The problem stems from the proliferation of worksheets, so entrenched into the American school culture. Get rid of the worksheets and teach students how to record a problem and a solution on a clean sheet of paper, preferably in a notebook, so that the record stays for at least the duration of a school year.
In short, use GFSA (Given-Find-Solution-Answer) or GFAS (Given-Find-Assumptions-Solution) process, which is used in technical colleges, but is completely absent from schools.
Given: write down what is given without repeating the problem verbatim; instead introduce constants and variables that later will be used in the solution; draw a picture if needed, use introduced symbols in the picture. The problem must be completely recognizable by reading the Given section without referring to the original problem in a textbook.
Find: clearly state what should be found.
Assumptions: this may be part of a Given part, for example, when solving geometrical problems involving vehicles or walking we may assume that the Earth's surface is flat, or when solving an equation we may assume that the roots are real numbers.
Solution: a step-by-step process, which usually involve some textual explanations, but not too much. There should be enough text to understand what numbers mean. Solve symbolically first, then plug in the numbers.
Answer: clearly state the answer, some professors require to underline it for clarity.

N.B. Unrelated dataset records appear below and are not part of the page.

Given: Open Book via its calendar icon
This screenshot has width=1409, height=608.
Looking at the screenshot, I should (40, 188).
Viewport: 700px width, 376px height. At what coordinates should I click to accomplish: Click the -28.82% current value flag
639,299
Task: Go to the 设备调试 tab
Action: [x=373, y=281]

The above problem can be solved as follows:
Given: rectangle (draw a picture) with sides (mark sides with letters, say "a" for the longer side, and "b"). On the picture mark segments of the longer side as a1 and a2, for example. Then write a1 = 4m; a2 = 3m; b = 2m
Find: Area of the rectangle (introduce a letter, say "s"), write s - ?

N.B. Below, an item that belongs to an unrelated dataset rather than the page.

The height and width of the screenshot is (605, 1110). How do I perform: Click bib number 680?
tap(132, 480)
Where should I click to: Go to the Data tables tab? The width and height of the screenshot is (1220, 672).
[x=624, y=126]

1) Generic formula: s = a * b = (a1 + a2) * b;
2) Plug in numbers:
s = (3 + 4) * 2 = 7 * 2 = 14;
s = (3 + 4) * 2 = 3 * 2 + 4 * 2 = 6 + 8 = 14;
Each separate calculation is terminated with semicolon. It must be beaten into the subconcious that equal sign means that stuff on the left equals to the stuff on the right, so 3+4=7×2=14 is incorrect solution, and the problem is marked as not done, plain and simple.

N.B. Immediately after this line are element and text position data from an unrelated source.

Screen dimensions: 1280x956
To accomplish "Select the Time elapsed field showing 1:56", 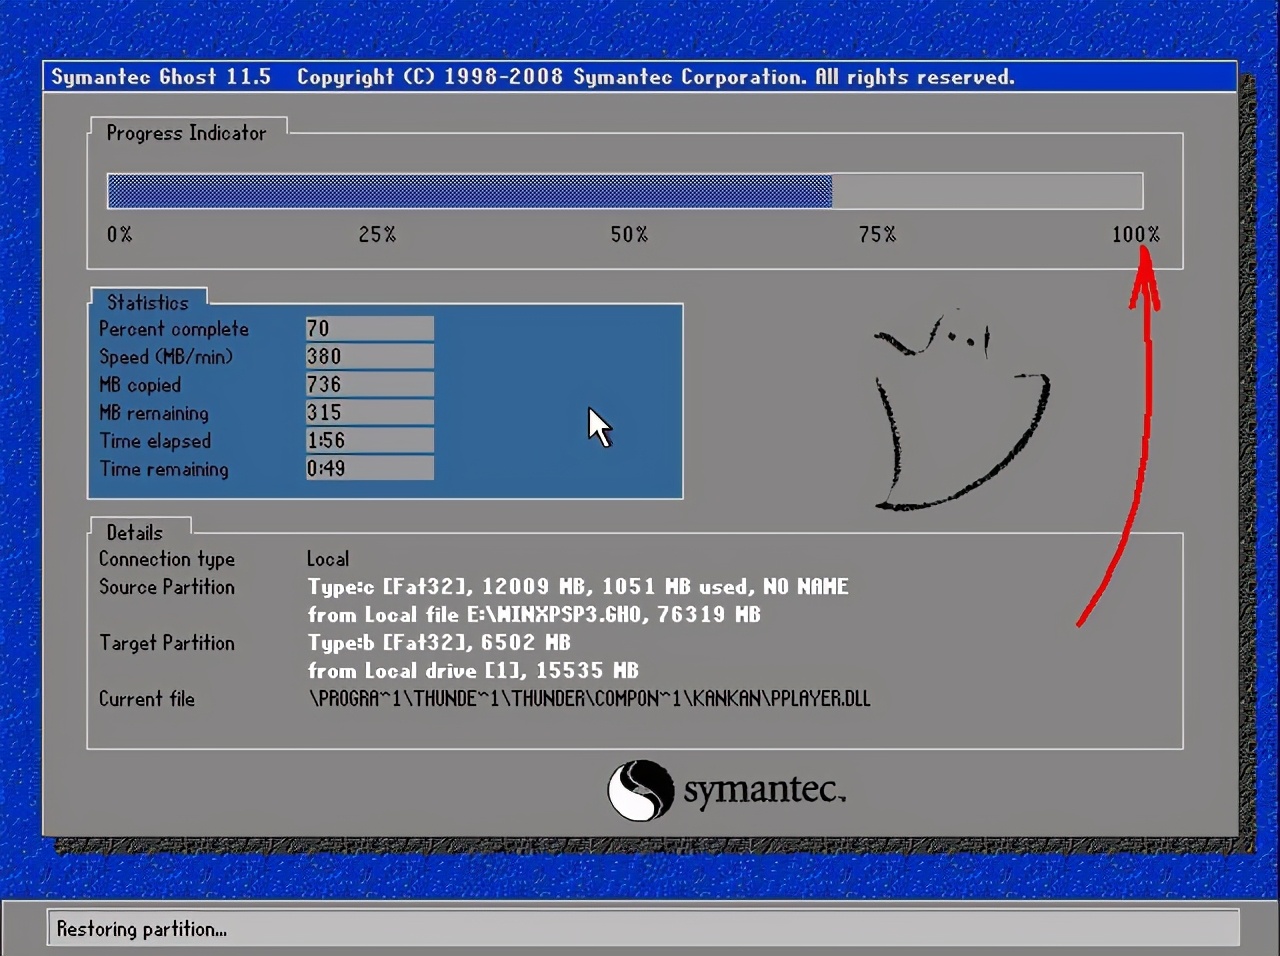I will click(368, 440).
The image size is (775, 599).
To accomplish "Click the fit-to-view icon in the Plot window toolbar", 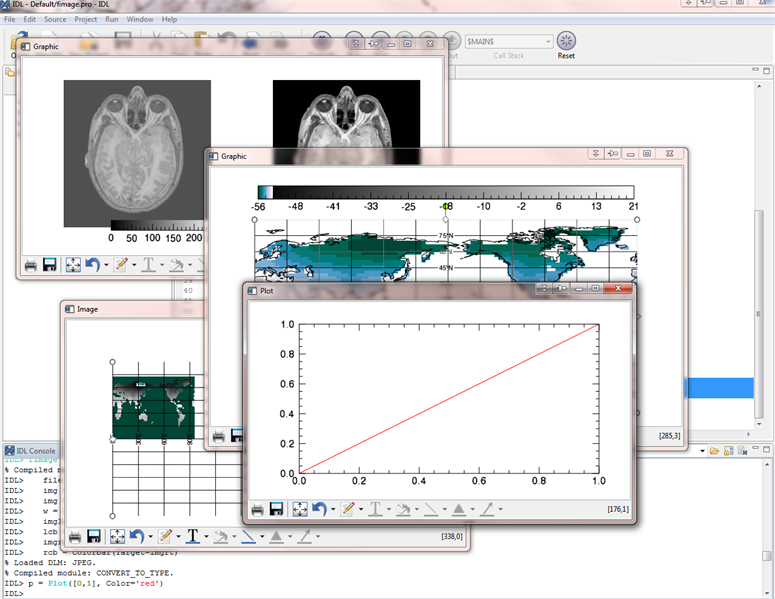I will click(x=298, y=509).
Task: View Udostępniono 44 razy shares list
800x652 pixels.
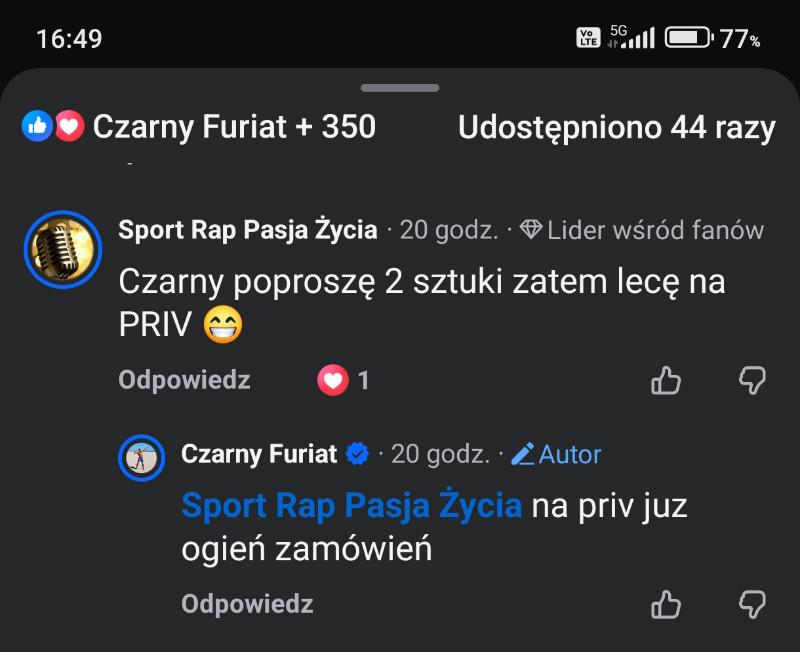Action: (616, 127)
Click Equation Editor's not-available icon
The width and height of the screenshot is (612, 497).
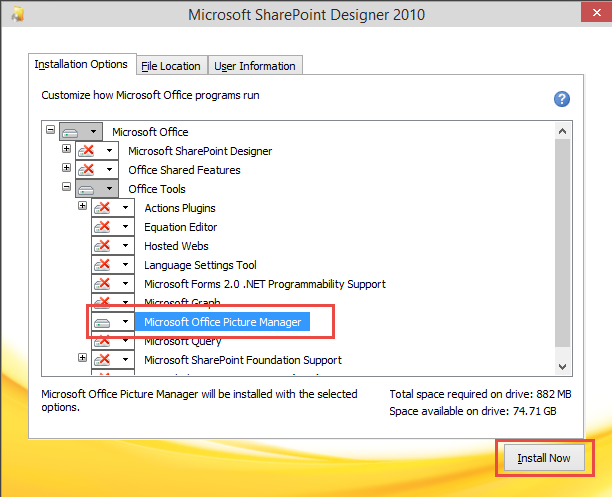103,227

Students must be taught to split task into clearly marked steps, like:
s = s1 + s2, where s1 = a1 * b, s2 = a2 * b;
Then students would write:
Area of the left part: s1 = 3 * 2 = 6 (m2)
Area of the right part: s2 = 4 * 2 = 8 (m2)
Notice (m2) in parentheses. There are two approaches to dimensions: one is to write dimensions everywhere throughout the expression, like: s = 4m * 2m = 8m2 (no parentheses), this is useful for dimensional analysis, like meters times meters equals meters squared, but can be clunky for school math. Another option is to specify dimension of the resulting value only, in this case put it in parentheses.
s = 6 + 8 = 14 (m2)
Answer: the area of the rectangle is 14 m2. (underline "14 m2").
Obviously, this particular problem does not require such an elaborate solution, but the students must be taught the principle, the scaffolding of the generic solution. The above problem can be solved simply as:
1) s = a * b;
2) s = (3 + 4) * 2 = 7 * 2 = 14;
Answer: 14 (m2)
Introduce symbolic solution as early as possible, this improves conceptual understanding, and will pay back when they start algebra.